### WHAT THE TASK REQUIRES
Put every line of the records below into a Markdown table with the columns "No." and "Line," skipping blank lines and leaving the pictures out.

#### INFORMATION SUPPLIED

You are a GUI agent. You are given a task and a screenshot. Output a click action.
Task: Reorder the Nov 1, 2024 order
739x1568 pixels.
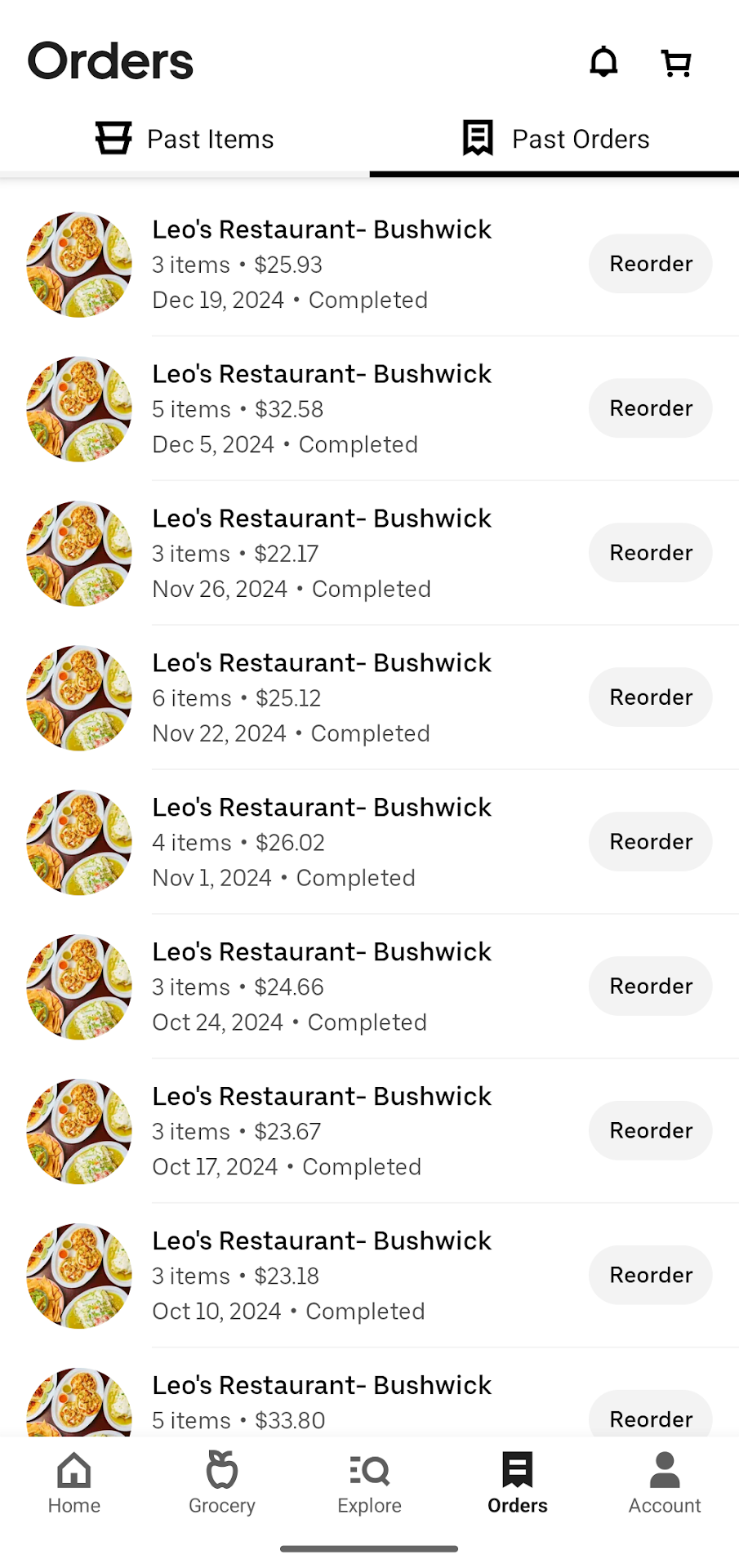pyautogui.click(x=650, y=842)
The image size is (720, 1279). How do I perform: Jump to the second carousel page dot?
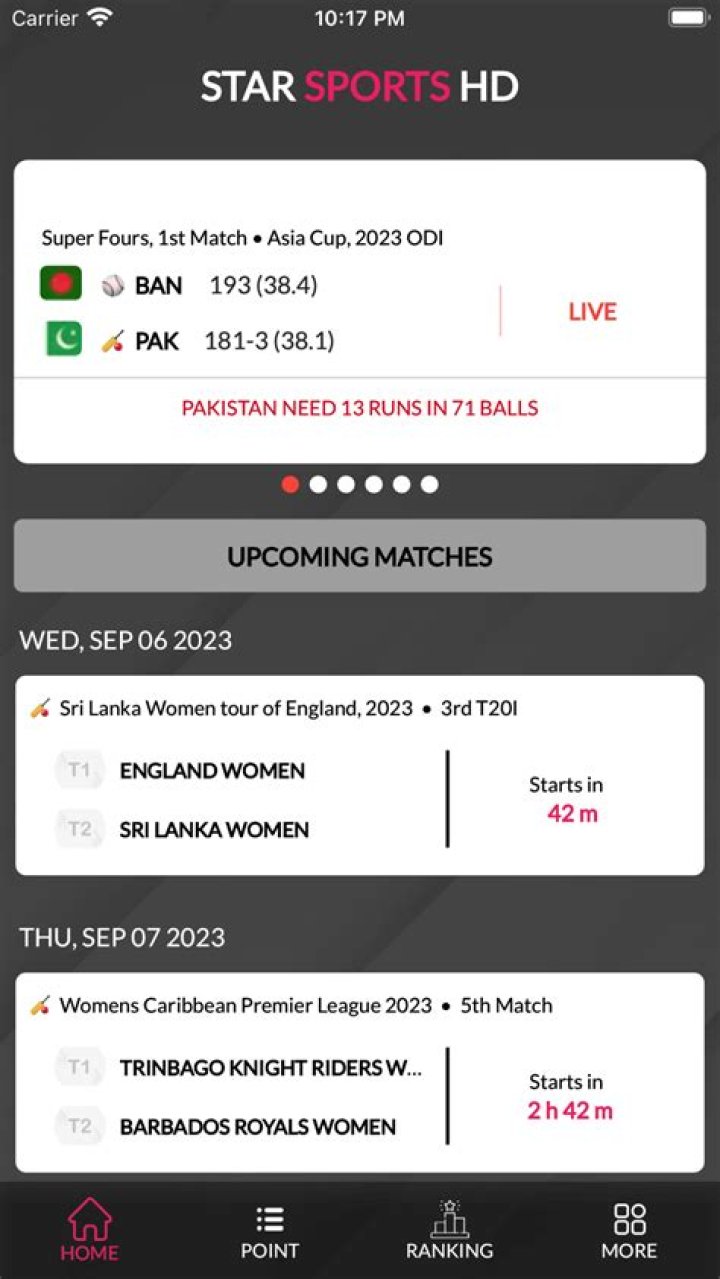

########

### FINISHED TASK
| No. | Line |
|---|---|
| 1 | You are a GUI agent. You are given a task and a screenshot. Output a click action. |
| 2 | Task: Reorder the Nov 1, 2024 order |
| 3 | 739x1568 pixels. |
| 4 | pyautogui.click(x=650, y=842) |
| 5 | The image size is (720, 1279). How do I perform: Jump to the second carousel page dot? |